Compare two datatables from pdf

hi,

i’m trying to compare two pdf’s with nearly the same peoples names in it. The first pdf contains first name, one or more possible middle names and the last name. The second pdf contains the same data, but in a different order and all written in capital letters.

My goal is to extract the names that doesn’t exist in both documents. I uploaded two example documents with random generated data. Both tables missing ten different names.

Tabelle1.pdf (197.2 KB) Tabelle2.pdf (183.5 KB)

Thank you

Try it:

Main.xaml (9.5 KB)

2 Likes

Thank you very much.

But the workflow output gives too many names that exist in both documents.
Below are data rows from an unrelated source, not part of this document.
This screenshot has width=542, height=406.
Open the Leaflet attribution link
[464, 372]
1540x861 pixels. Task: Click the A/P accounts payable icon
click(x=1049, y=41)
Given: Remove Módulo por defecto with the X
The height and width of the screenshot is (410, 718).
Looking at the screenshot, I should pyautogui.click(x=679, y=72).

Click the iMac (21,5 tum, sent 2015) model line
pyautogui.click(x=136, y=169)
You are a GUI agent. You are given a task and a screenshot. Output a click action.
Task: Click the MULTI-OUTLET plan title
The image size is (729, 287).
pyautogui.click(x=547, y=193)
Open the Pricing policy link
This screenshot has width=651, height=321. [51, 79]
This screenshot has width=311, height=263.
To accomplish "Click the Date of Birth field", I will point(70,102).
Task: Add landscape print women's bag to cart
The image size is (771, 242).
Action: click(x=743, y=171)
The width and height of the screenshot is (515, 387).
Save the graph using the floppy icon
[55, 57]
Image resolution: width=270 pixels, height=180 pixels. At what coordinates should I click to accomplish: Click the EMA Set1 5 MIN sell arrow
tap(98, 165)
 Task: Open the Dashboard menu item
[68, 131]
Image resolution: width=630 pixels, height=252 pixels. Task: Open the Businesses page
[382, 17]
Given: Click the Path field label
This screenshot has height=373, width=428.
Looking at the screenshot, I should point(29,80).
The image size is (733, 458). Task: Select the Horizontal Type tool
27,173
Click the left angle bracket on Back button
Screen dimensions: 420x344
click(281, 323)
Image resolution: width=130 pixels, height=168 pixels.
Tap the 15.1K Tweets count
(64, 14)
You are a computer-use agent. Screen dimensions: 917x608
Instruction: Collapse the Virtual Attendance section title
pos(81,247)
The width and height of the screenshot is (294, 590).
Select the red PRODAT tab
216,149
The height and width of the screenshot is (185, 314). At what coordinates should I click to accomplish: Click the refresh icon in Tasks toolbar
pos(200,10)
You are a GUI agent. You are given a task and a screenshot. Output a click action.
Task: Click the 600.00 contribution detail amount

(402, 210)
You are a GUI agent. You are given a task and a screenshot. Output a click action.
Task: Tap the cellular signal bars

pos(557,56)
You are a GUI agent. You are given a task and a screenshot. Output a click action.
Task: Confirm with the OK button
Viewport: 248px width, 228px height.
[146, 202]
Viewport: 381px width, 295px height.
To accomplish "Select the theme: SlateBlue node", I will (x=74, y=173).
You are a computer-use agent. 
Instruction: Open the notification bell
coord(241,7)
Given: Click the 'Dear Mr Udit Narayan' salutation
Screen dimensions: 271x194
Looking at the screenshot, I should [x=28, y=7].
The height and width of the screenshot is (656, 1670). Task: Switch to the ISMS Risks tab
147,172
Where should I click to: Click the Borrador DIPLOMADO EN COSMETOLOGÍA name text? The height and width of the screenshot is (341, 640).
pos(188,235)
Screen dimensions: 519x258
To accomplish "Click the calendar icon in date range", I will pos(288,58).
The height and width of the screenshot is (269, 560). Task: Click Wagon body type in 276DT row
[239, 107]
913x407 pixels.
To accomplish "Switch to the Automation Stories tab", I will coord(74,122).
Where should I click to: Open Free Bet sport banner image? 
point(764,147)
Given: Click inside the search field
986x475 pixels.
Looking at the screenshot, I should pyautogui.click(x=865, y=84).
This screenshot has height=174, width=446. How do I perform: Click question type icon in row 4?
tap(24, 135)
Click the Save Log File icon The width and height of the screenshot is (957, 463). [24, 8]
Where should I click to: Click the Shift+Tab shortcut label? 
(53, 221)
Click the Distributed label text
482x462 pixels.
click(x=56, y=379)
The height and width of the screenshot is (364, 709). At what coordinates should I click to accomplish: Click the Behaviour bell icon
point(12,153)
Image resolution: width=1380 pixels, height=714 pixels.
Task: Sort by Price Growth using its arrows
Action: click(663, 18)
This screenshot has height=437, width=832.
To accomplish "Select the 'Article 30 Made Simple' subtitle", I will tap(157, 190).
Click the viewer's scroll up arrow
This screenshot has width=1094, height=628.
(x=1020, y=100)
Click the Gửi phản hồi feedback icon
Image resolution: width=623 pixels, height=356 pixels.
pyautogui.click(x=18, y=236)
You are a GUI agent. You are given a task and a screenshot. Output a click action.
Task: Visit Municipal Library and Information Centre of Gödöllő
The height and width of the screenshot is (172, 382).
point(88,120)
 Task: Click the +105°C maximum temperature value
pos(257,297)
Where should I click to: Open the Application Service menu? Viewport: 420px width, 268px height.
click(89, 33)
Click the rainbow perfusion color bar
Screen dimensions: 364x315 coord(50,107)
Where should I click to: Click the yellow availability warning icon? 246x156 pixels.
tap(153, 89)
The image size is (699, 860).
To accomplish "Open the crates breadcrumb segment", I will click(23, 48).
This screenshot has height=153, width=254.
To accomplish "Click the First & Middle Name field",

In fact, the final result should have 20 missing names. 10 missing entries per document. My problem is, that i can’t always tell the difference between a middle name and a last name consisting of two names.

@devinsta
May I ask you to do some quality checks on my results

Around 979 common names found

PDF1 Names not common with names in PDF2
string[12] { “Name MiddleName Surname”, “Orelee Zsa zsa Swaffer”, “Leonelle Bossom”, “Luisa Jeniece Shernock”, “Georgy Philippe”, “Evangelia Rutherfoord”, “Tobe Eldin Ranking”, “Dante Jewett”, “Celie Durrand”, “Ally Rakel Marchent”, “Katlin Semble”, “Worthy Dark” }

PDF2 Names not common with names in PDF1
string[12] { “Surname Name MiddleName”, "REDDOCH BENJI ", “COULT GIUSTINO NAHUM”, "BRIATT ZECHARIAH ", "SIEUR MATTHIEW ", "LOWDES UNA ", "GREENHILL ARIELLA ", "RADSDALE ADRIA ", "SETCH TRUDEY ", "LAURENTIN VALENTINE ", "DAGLEAS SARENA ", “SWAFFER ORELEE ZSA ZSA” }

We do have one wrong item: SWAFFER ORELEE ZSA ZSA vs Orelee Zsa zsa Swaffer

Can this handled e.g by manually post checks on only a littlel amount of values or can you check if there are hidden chars, blanks that are making difference? Thanks

1 Like

thanks a lot,
the result would already be very good. the filtered names would be checked manually one more time anyway.

@devinsta
so I can take it as a confirmation that the two lists are correct? If yes I will revise my implementation and will share it with you

1 Like

@devinsta

Find starter help here:
devinsta.xaml (13.7 KB)

Kindly note:

A short feedback on the implementation:

  • reading with Read PDF Text all pages in one rush, has problem on the pagebreaks as e.g Livy GarraltsCacilia Ric Mankor will be readin instead of Livy Garralts\n\rCacilia Ric Mankor with \n\r being a line break

    • thats why you need the latest PDF Activities here we have page count and did it manually fixed (@loginerror was this behaviour expected?)
  • Assuming that a space will seperate the 3 columns was not confirmed: the name Orelee Zsa zsa Swaffer is one the exceptions. And there is no non-cognitive way to know when it is middle name or last name part e.g. Rube Van den Velde where van den Velde is a dutch family name

All in All I implemented a logic and if all tokens (name parts seperated by space are mathing each other then it is treated as as Matching name).The Problem with som false matching or not matching I already mentioned above. So let the unmatched ones still revised.

Let us know your feedback

1 Like

This topic was automatically closed 3 days after the last reply. New replies are no longer allowed.